Je n’avais pas vu les choses sous l’angle de Platon, mais il y a de ça ! Oui, Masson sort en effet de sa caverne, au propre comme au figuré. Il part découvrir le monde non plus avec l’œil du soldat d’élite en mission, mais plutôt celui du routard en galère, voire du migrant qui se retrouve à mendier l’hospitalité. Il va avoir besoin des autres, de personnes qui ne sont pas de son bord ni de son avis, et qui n’ont jamais disposé de l’entrainement militaire ou des moyens logistiques de l’armée pour se tirer de situations mortelles. Dans cette histoire, il va finalement devoir faire des choix d’adulte autonome, quand il était autrefois un pion téléguidé par une raison d’Etat qui le dépassait. Grâce aux communautés visitées, il va bénéficier d’une formation humaine accélérée, en testant plusieurs échantillons de modèles sociaux. Aucun n’est parfait, chacun a ses avantages et ses inconvénients, chacun s’enracine dans une idéologie différente. Ce qui aura pour effet de faire peu à peu bouger le curseur des priorités de Franck.
Les situations catastrophiques et désespérées n’empêchent pas d’en rire. En fonction des personnages, ce peut être soit l`expression de la folie, soit le signe d`un désir profond de vivre. L’humour est peut-être le dernier rempart de la raison, un outil de survie presque aussi vital que les armes et la nourriture. Et c’est aussi un outil de socialisation. Masson a beau être un peu obtus, il n’est pas dénué d’humour. C’est ce qui va lui permettre de nouer le dialogue plus rapidement avec les autres personnages. J’aime jouer avec les registres de la peur, de la violence, de l’horreur, de la mélancolie, de la nostalgie, du désespoir mais à condition qu’on puisse de temps à autre balayer tout ça par l’entremise d’une bonne blague ou d`un bon mot. C’est ma conception du panache. De là à parler d’apocalypse joyeuse… Je dirais plutôt qu’on est dans une logique de « foutu pour foutu »… J’aime toujours faire en sorte que le lecteur rigole un peu.

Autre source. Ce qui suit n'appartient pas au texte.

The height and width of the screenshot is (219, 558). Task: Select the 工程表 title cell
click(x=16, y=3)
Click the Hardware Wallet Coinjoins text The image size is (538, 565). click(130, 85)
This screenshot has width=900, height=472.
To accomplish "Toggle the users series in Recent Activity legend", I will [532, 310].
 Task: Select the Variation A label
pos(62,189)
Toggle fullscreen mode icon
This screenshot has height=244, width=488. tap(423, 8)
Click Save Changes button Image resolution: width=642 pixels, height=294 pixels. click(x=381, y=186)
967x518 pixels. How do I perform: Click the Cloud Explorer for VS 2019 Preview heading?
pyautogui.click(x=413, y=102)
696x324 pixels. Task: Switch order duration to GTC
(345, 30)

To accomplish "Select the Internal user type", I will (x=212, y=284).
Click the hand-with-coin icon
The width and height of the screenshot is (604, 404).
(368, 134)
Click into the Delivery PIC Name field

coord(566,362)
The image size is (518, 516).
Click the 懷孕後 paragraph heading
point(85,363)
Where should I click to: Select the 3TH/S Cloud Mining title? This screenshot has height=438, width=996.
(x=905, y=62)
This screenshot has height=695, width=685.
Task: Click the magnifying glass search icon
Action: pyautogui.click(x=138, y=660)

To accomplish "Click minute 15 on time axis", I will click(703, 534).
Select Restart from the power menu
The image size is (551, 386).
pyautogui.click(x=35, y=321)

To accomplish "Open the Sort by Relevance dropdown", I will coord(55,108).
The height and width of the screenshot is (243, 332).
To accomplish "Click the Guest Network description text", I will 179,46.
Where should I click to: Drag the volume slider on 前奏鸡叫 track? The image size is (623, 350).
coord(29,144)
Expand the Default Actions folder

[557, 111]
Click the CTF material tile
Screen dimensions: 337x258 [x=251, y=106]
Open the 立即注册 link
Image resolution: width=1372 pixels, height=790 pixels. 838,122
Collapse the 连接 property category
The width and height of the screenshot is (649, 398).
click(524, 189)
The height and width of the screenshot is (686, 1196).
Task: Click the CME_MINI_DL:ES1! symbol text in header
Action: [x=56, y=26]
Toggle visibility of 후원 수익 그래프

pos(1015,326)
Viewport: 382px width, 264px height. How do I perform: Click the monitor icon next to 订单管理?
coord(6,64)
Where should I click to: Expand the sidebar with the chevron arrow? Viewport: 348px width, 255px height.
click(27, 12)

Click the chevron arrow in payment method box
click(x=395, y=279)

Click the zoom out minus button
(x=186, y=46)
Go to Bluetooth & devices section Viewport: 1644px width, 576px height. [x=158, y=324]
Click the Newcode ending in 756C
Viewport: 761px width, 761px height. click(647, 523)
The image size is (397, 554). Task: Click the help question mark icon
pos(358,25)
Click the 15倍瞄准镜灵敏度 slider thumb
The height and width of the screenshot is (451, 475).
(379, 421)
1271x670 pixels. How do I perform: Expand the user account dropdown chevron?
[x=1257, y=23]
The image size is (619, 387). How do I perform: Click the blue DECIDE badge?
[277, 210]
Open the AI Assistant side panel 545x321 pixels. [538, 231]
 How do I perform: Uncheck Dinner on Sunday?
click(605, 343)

Je pense que ça crée un lien, une complicité, entre le lecteur et l’auteur, bien que de façon différée. J’ai envie d’y croire, en tout cas.
Les raisons sont d`abord stratégiques. La butte Montmartre étant le point culminant de Paris, s’établir en son sommet permet de dominer les dangers et les potentiels envahisseurs. C’est vieux comme les châteaux-forts. Le parc des Buttes-Chaumont est plus exposé, même si protégé par des grilles, mais offre de nombreuses ressources naturelles. Quant à l’île de la Cité, c’est, comme son nom l’indique, une île… Elle est isolée du reste de la ville par la frontière naturelle qu`est la Seine, fleuve qui n`est pas non plus avare de ressources. Outre leurs avantages géographiques, ces quartiers me donnaient la possibilité de jouer avec leur patrimoine culturel pour dessiner les fondamentaux de mes sociétés de survivants. Montmartre est le berceau de l’esprit bohème et de tous les clichés qui en découlent. Les Buttes-Chaumont sont situées au cœur de l’Est parisien, qui abrite un certain type d’intelligentsia. Quant à la Cité, c’est tout simplement le cœur historique de Paris, le noyau autour duquel les autres arrondissements se sont enroulés au fil des siècles : une véritable machine à remonter le temps.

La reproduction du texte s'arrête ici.